Now, remember, I’m the dreamer, so when I’m not happy, I just take myself to a happy place, and just tune out the bad. Loving family members insisted that I focus on the present. I tried it. I didn’t like it, but I stayed focused on the present. Itforced me to see some pretty awful things in my life– I finally faced the fact that there were things that I could not change. Imagine that–pretty stark reality for a girl whose main goal in life on any given day is to make the world a better place. I found myself tearfully angry with those dear ones who kept pushing me to face reality. They felt standards that I had long forgotten. My life was bearable when I lived in my own little happy world, not facing the truth–and I wasn’t strong enough to leave (so I thought) and no one would help me (not true at all) and I was frightened. Well, it seems that everyone, but me knew that I deserved better treatment than I was getting, a safer life, and the opportunity to fly–to make some dreams come true that just couldn’t happen with the negative forces that surrounded me– held me back–narrowed my choices and my vision–distracted me from my focus.
So, I planned–offered to find a solution, offered to be there through it all, then demanded and was frightened by the response I received–and I retreated cautiously–backed off–and made some alternative plans–and took some steps to make a ”Safe Plan”. Seek help from the Domenstic Violence people. They know what they’re doing. They will help you to be safe. And I began to plan a new life. I asked questions. I searched for support after years of feeling frozen in fear and unable to help myself. I did research. I asked friends for advice. I let people in. I told my story and I listened. The advice is available. You would be astounded by it. Don’t be afraid. You are not alone. You will be amazed at the friends you will find willing to help you–friends you might never have met before and friends who let you know–to your surprise–that you are not alone. Look at the person sitting next to you in church–in line at the grocery store–the bank–at your child’s school. You might be surprised how many of us are in clear sight.

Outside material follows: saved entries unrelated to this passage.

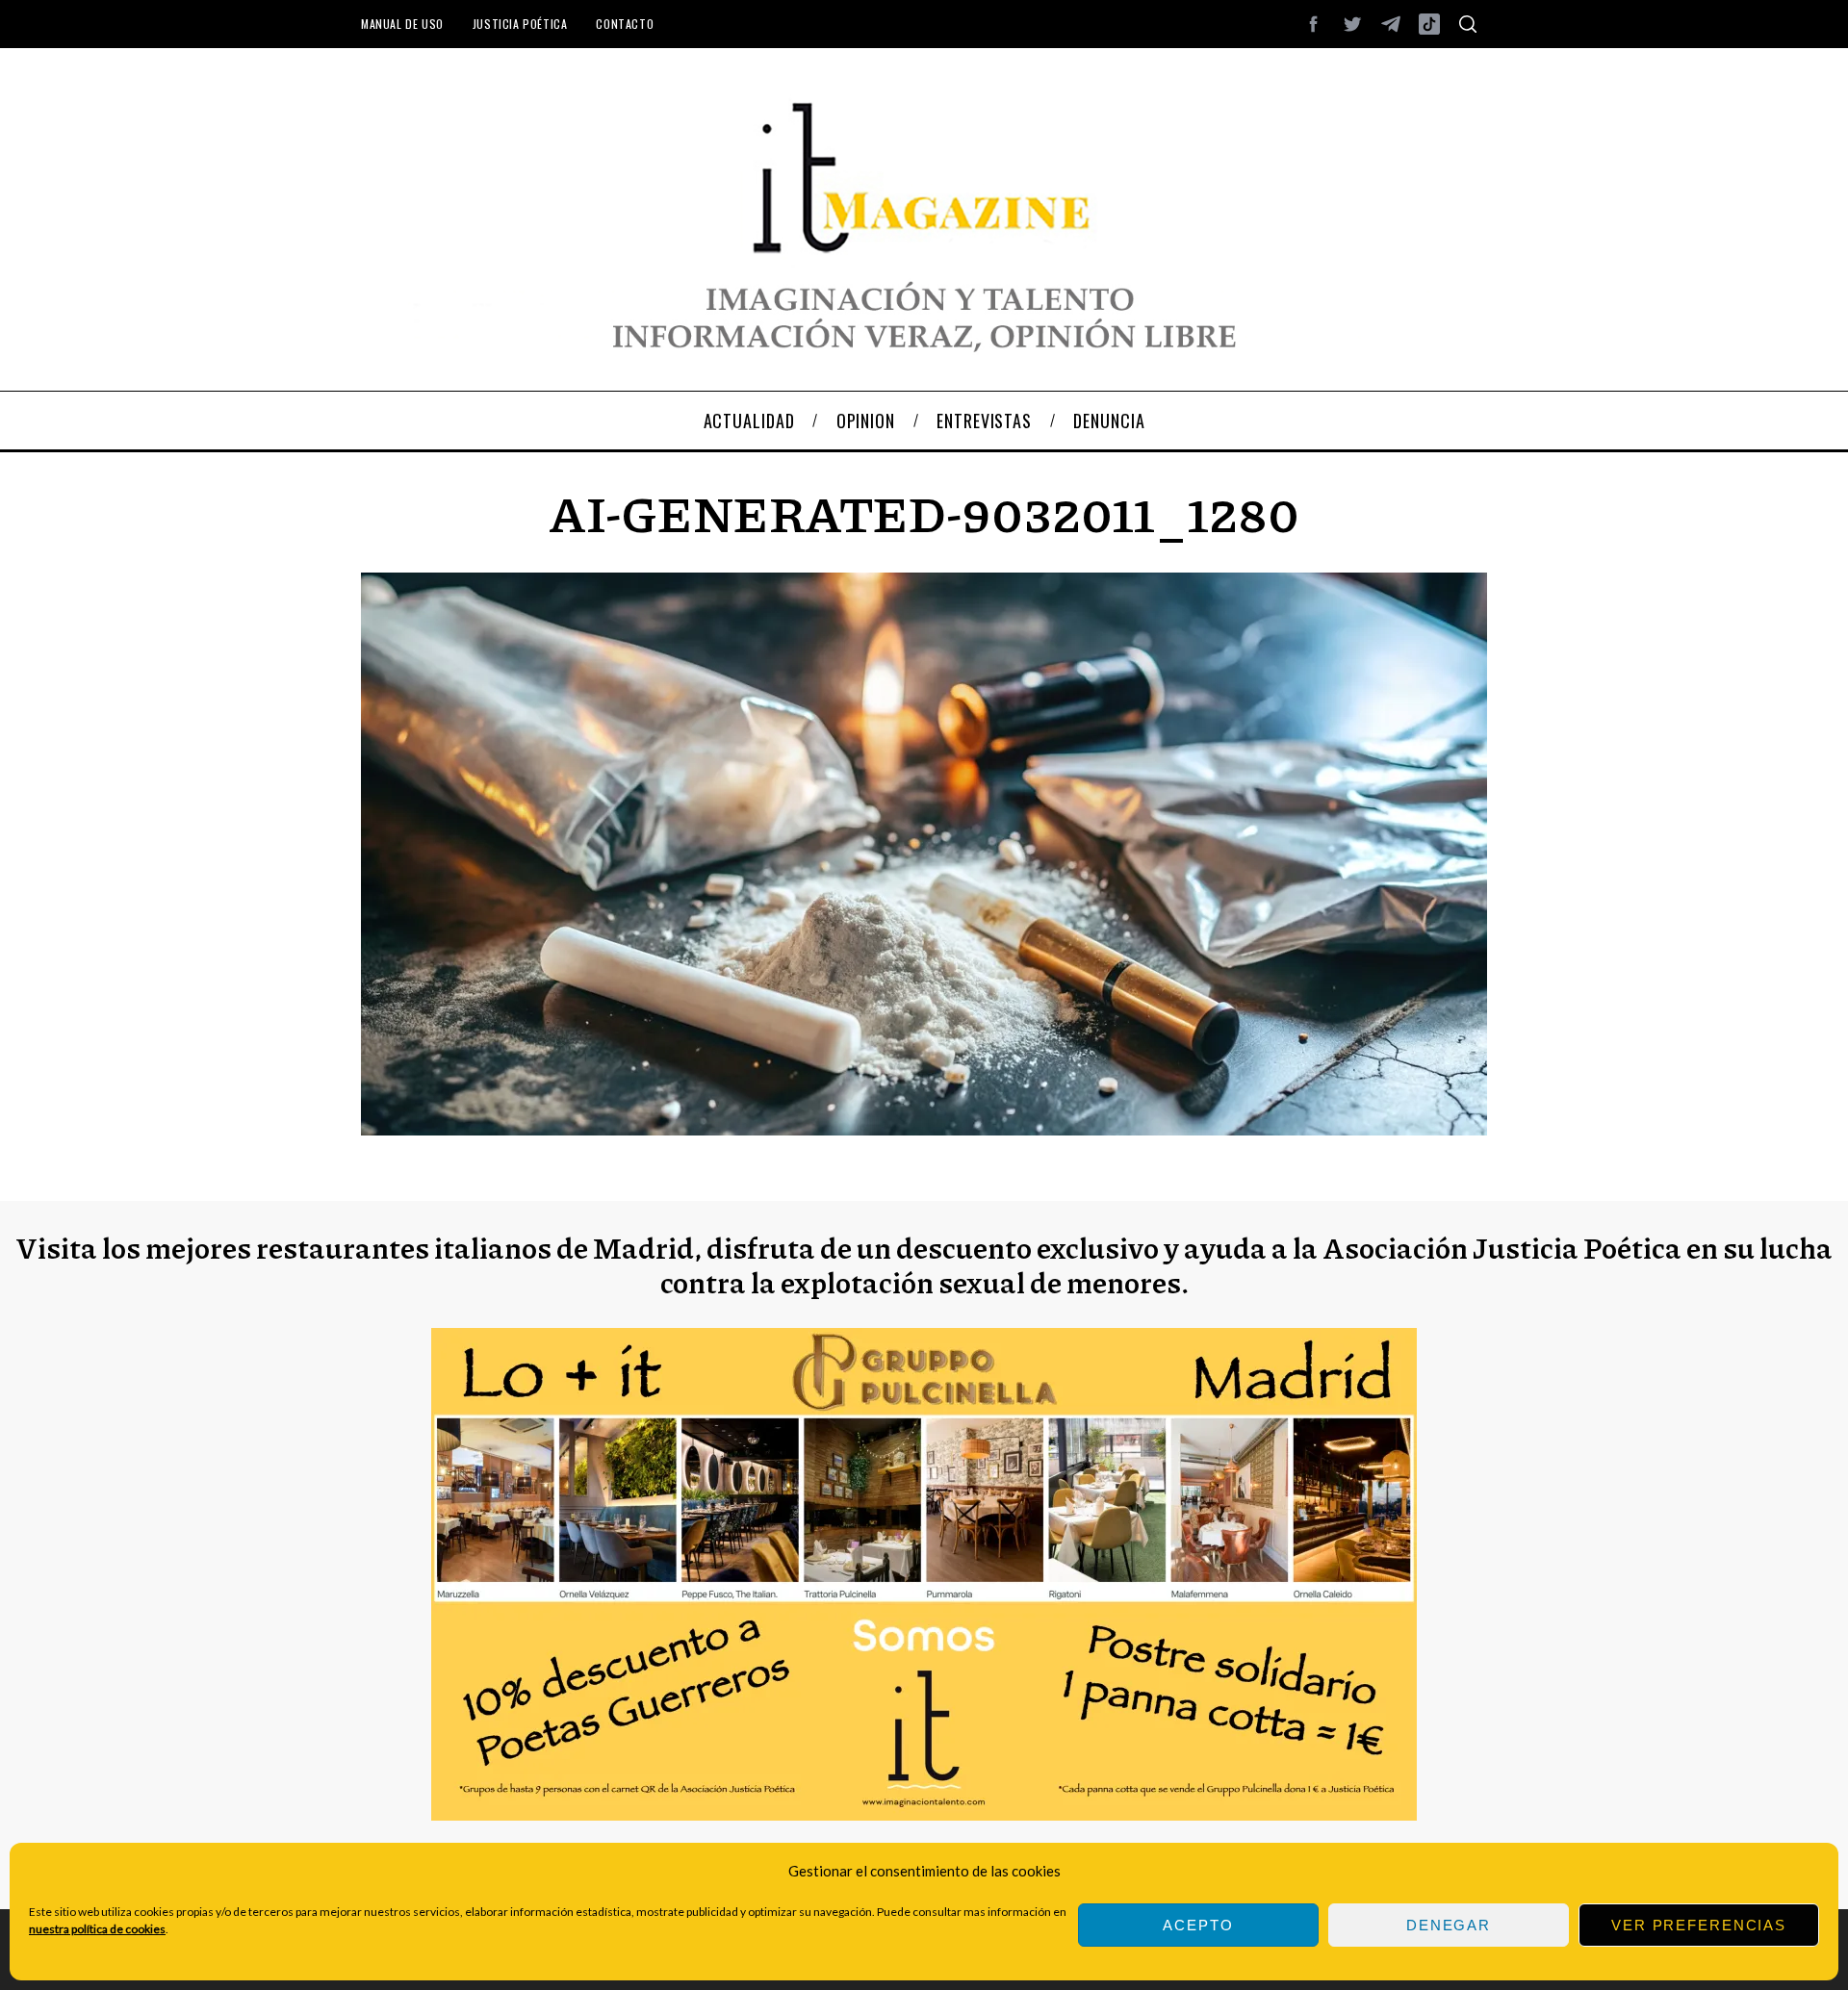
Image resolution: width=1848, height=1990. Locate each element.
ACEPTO (1198, 1925)
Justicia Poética (520, 23)
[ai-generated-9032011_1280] (924, 1129)
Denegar (1448, 1925)
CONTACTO (625, 23)
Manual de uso (402, 23)
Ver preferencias (1698, 1925)
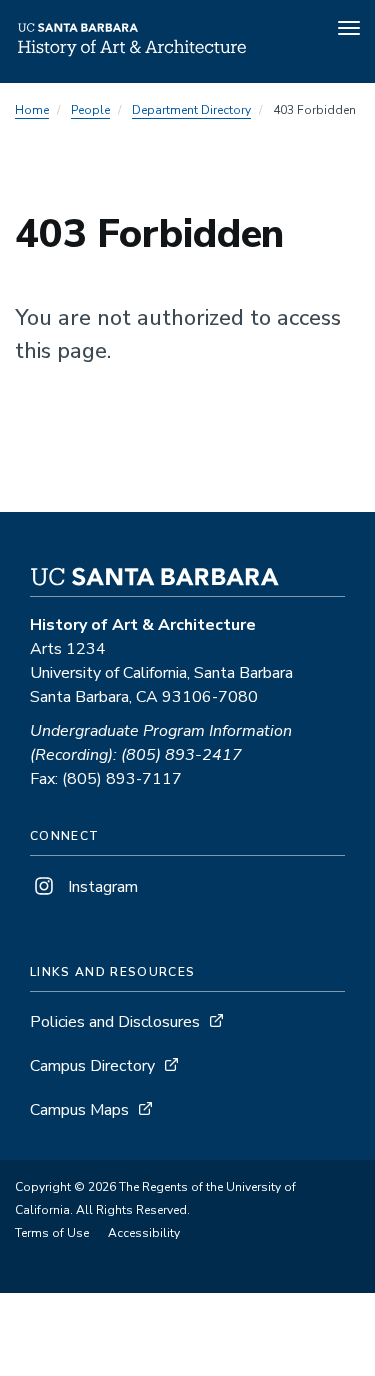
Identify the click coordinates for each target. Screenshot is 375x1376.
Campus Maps (79, 1110)
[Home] (133, 55)
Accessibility (144, 1233)
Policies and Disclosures (115, 1022)
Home (32, 110)
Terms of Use (52, 1233)
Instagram (101, 887)
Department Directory (191, 110)
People (90, 110)
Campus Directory (92, 1066)
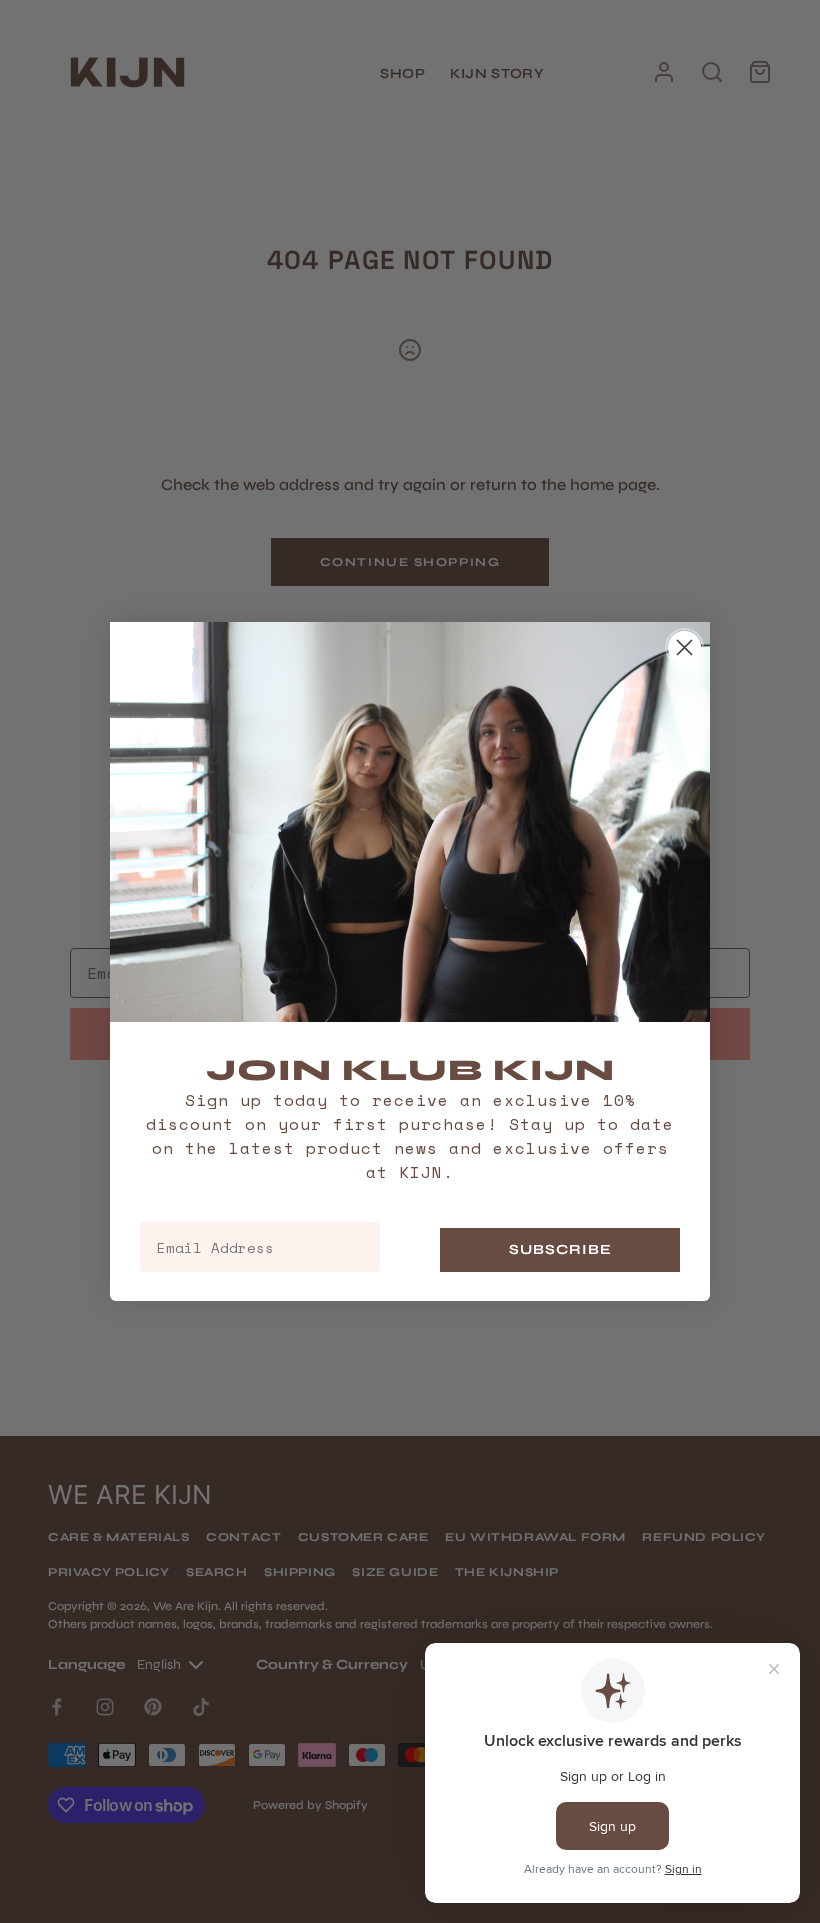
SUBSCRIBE (560, 1249)
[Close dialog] (684, 647)
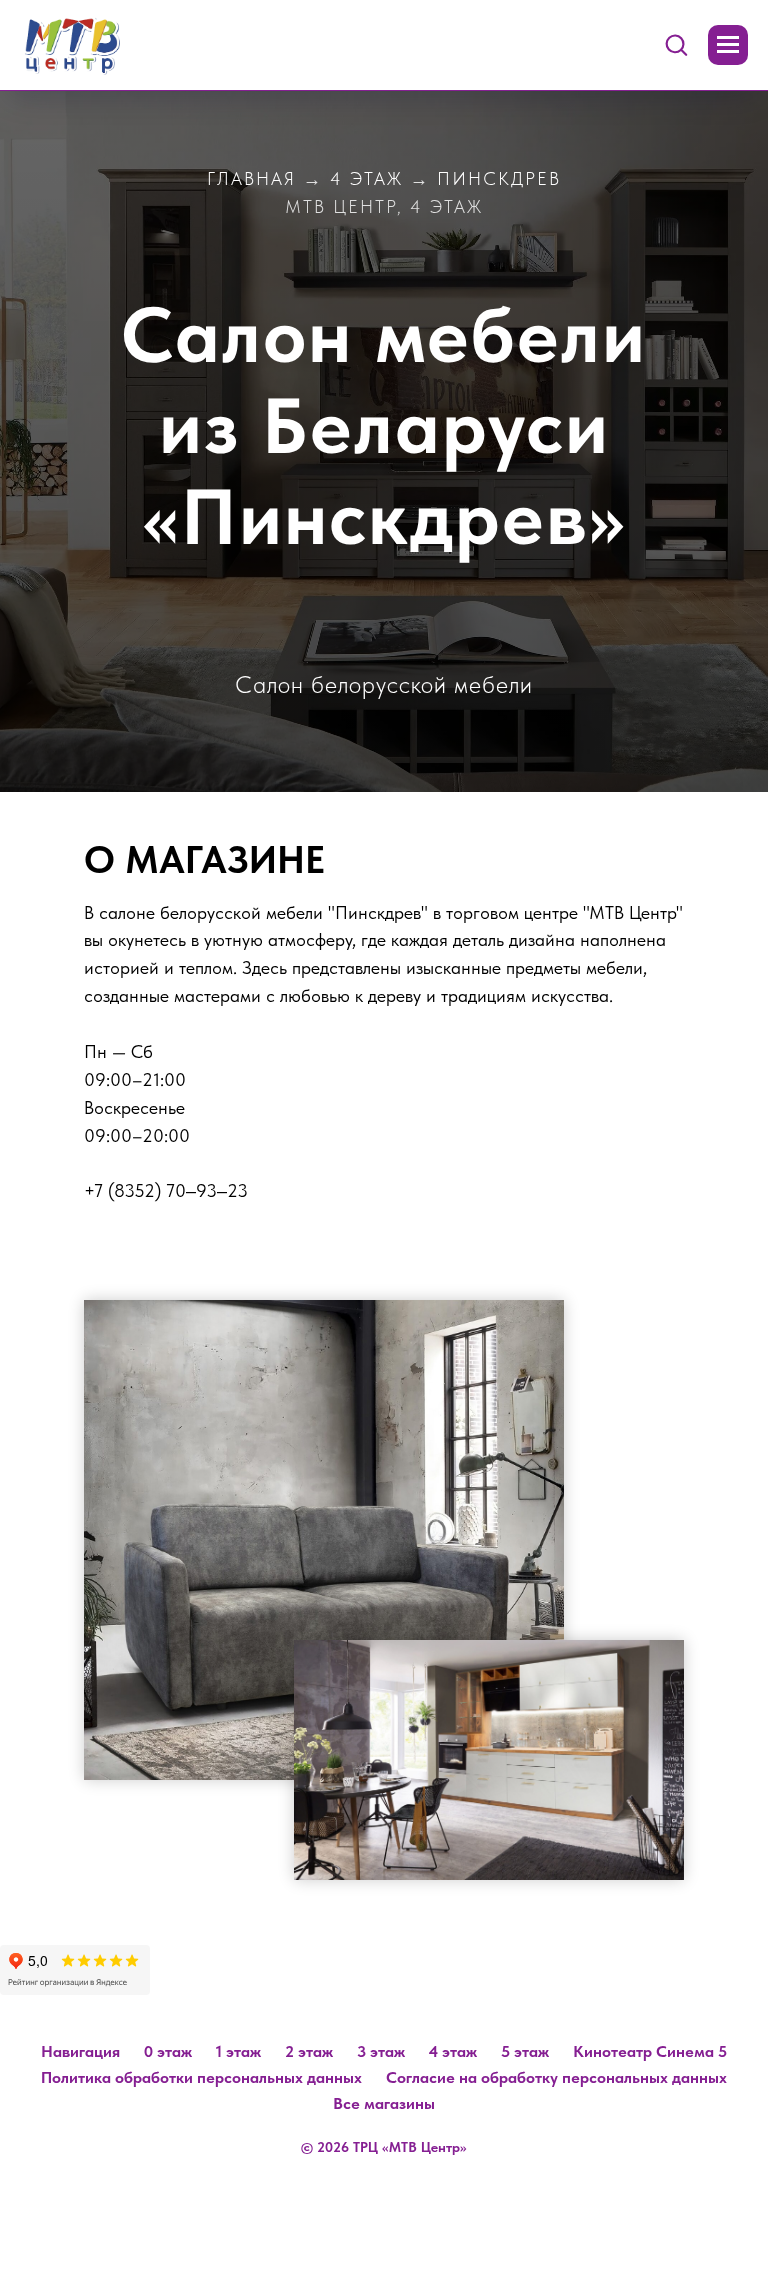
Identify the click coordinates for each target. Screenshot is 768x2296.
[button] (676, 44)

My new life is here. It’s now. I’m like a baby bird testing out my wings and I continue to be a work in progress. I worry that I may fall out of the nest, but I know that I can do it. Anyway, if you happen to find yourself near my nest, please stand by with a very large net–or at least look out below. My effort is to be just a little bit better today than I was yesterday, but not nearly what I can be tomorrow. And now I have that chance–it is a reality. Wait and see! How ’bout you? Hiding the truth from yourself?
Today’s challenge is to focus on today–to focus on you–to focus on the things that you can change–and to recognize and let go of the things you can’t. Sad to say, there really are some things that you can’t change. And that’s okay. You are the Best!
HERE’S A SERIOUS LIFE LESSON! You can’t change other people–the only one you can change is you. Take a look–see what’s real–if it’s not a pretty picture, choose to make it better. And if you can’t, I’m here for you–to listen–to encourage–to support–and to renew your faith in YOU! You deserve to be treated well. You deserve to be loved! You deserve to be safe! Take a stand. I love you! You are the Best and good things are coming your way. Fly with me! The best is yet to be!!!